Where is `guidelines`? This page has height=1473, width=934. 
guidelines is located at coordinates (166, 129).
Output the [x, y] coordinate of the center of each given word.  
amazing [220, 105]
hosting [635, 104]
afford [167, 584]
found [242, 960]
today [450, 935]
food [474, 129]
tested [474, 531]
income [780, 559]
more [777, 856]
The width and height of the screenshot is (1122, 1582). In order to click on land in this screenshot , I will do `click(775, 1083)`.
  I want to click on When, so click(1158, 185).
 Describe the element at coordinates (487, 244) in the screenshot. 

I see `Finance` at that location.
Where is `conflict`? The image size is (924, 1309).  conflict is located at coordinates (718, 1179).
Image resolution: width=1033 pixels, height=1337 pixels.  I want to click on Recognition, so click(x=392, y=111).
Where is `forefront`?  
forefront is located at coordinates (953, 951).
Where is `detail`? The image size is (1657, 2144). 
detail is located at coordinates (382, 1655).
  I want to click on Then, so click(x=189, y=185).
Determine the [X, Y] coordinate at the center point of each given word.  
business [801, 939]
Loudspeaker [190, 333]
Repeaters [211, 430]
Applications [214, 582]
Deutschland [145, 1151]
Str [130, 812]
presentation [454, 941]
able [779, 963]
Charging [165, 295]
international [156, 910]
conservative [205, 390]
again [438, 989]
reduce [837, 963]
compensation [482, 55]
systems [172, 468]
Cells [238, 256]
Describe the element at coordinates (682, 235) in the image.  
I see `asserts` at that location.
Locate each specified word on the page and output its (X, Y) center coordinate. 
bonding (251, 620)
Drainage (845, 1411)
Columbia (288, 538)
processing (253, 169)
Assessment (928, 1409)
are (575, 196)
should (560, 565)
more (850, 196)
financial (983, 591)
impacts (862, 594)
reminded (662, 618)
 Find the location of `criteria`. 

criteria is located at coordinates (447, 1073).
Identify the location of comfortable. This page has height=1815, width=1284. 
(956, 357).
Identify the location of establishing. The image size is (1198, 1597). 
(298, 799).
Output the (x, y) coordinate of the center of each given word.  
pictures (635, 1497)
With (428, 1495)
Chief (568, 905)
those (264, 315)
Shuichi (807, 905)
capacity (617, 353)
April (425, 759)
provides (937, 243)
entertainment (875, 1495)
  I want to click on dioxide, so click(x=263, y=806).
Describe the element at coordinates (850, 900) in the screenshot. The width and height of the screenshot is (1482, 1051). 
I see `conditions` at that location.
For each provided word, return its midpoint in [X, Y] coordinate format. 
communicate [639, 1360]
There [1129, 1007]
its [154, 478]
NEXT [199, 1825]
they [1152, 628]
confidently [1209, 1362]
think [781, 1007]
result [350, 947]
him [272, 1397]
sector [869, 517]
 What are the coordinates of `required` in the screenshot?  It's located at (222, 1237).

▶ Work required: Rewrite the listing from the line with "Output the (x, y)" up to and including the line with "I want to click on dioxide, so", putting "throughput" in place of "capacity" and leaving everything else unchanged.

▶ Answer for the task:
Output the (x, y) coordinate of the center of each given word.  
pictures (635, 1497)
With (428, 1495)
Chief (568, 905)
those (264, 315)
Shuichi (807, 905)
throughput (617, 353)
April (425, 759)
provides (937, 243)
entertainment (875, 1495)
  I want to click on dioxide, so click(x=263, y=806).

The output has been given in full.